Notwithstanding any provision to the contrary in this SLA, the following do not constitute failures:

  • Maintenance requested by Customer, scheduled maintenance, or unscheduled emergency maintenance, either by Electrik.AI or by third-party providers. Electrik.AI will provide seven days’ advance notice by e-mail of scheduled maintenance, not to exceed 24 hours per month.
  • Failure of equipment, software or other parts of the Services not listed as a Core Service or Data Delivery Service.
  • Outages of third-party connections or utilities or other reasons beyond Electrik.AI’s reasonable control.
  • If Electrik.AI’s cloud vendor (GCP, or AWS) experiences downtime.
  • The Customer uses equipment, software or Services in a way that is not recommended by Electrik.AI.

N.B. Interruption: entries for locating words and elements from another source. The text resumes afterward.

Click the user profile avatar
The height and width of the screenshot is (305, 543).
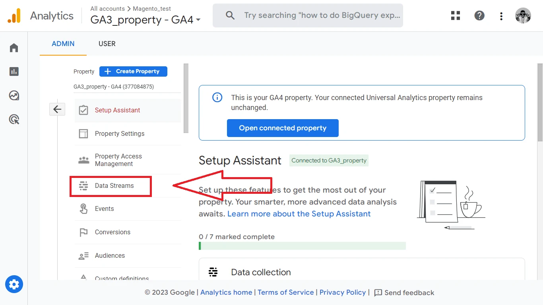pos(523,16)
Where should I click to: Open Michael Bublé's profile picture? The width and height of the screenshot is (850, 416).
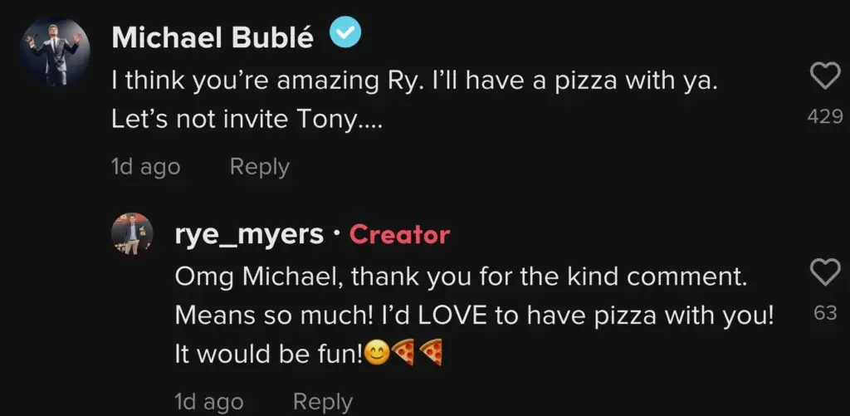tap(56, 50)
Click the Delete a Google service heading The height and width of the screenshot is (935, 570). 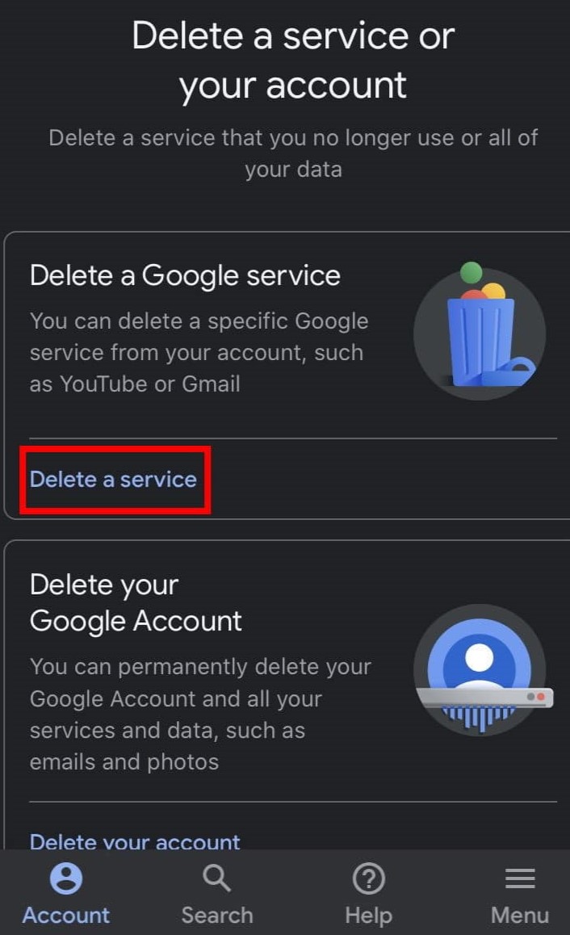click(x=185, y=276)
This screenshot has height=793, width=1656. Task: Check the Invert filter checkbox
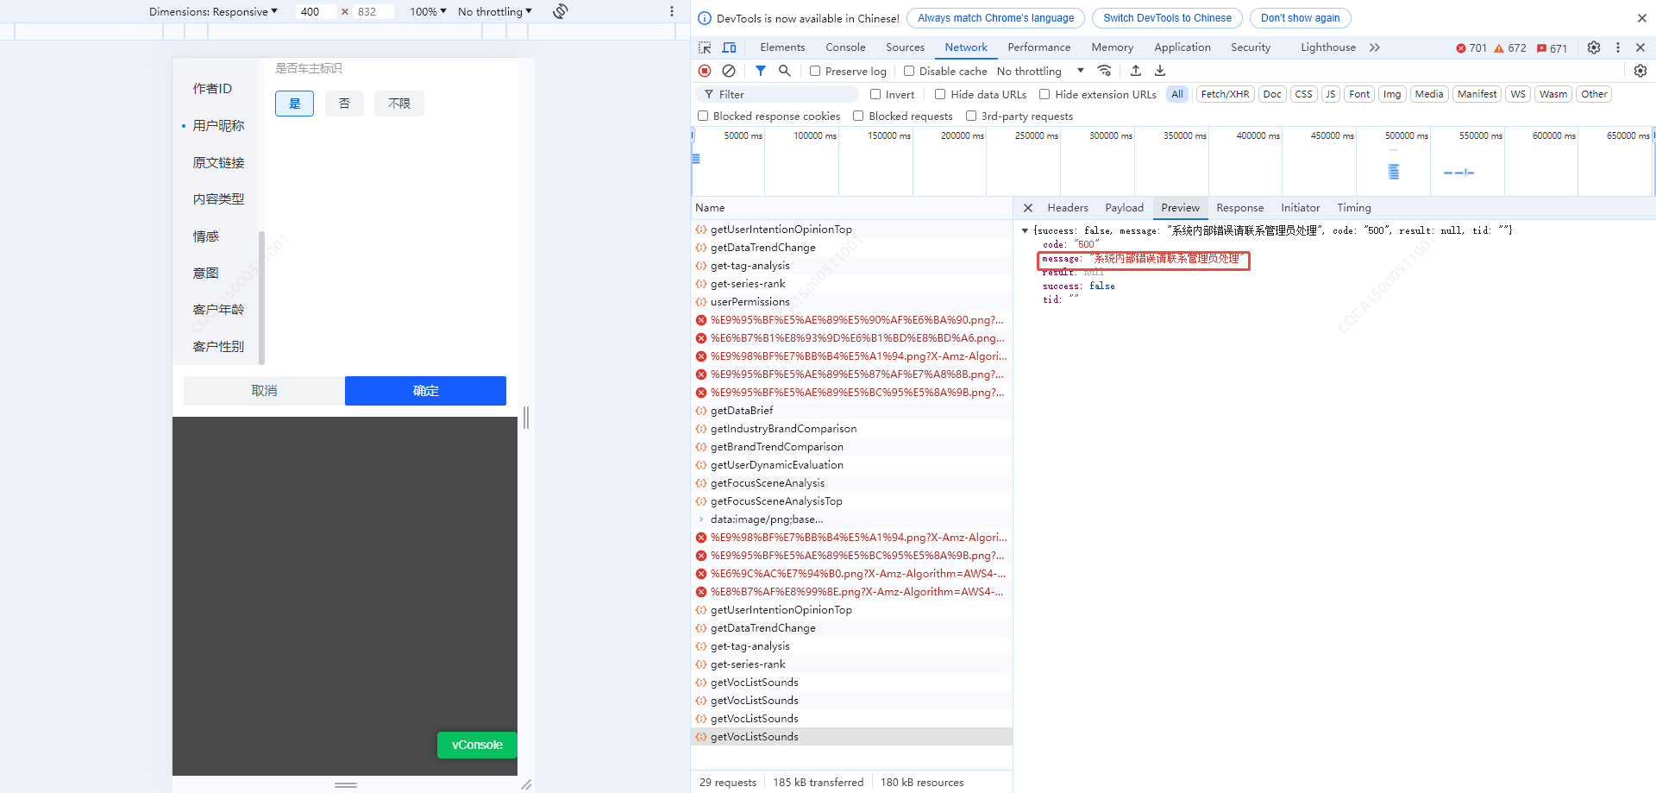[x=875, y=94]
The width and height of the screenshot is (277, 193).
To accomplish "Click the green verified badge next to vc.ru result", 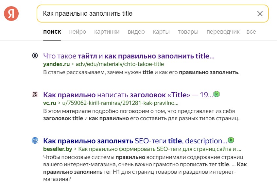I will click(216, 94).
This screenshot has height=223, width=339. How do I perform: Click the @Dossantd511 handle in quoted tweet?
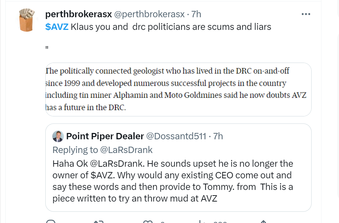pyautogui.click(x=176, y=136)
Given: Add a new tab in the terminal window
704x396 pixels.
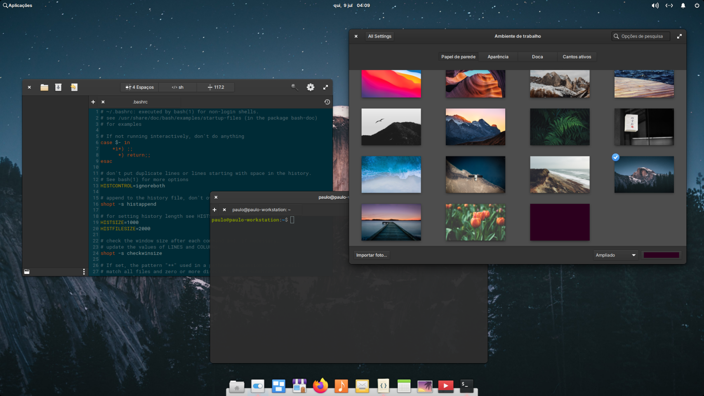Looking at the screenshot, I should [214, 210].
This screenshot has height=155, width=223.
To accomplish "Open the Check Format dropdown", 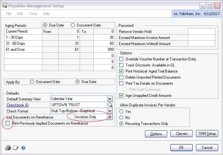I will [x=110, y=111].
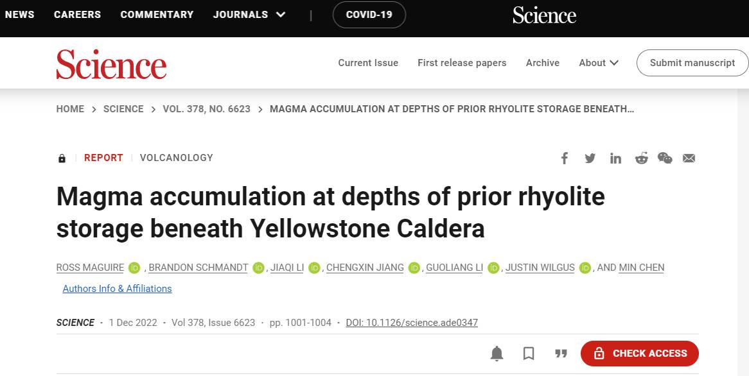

  • The Customer has delayed, hindered or prevented Electrik.AI from providing Services, such as removing Electrik.AI ‘s access to Customer data sources or warehouses.
  • The Service has become unavailable because of unsupported equipment, software or other third-party services which are not fully functional, which includes but is not limited to undocumented API changes, API limits, or sync failures due to new or changed data that disrupts the schema mapping rules.
  • Customer’s breach of any of its agreements with Electrik.AI, or Electrik.AI’s responses thereto.
  • The Service is a private preview or beta release or other pre-production release of a component of the Services.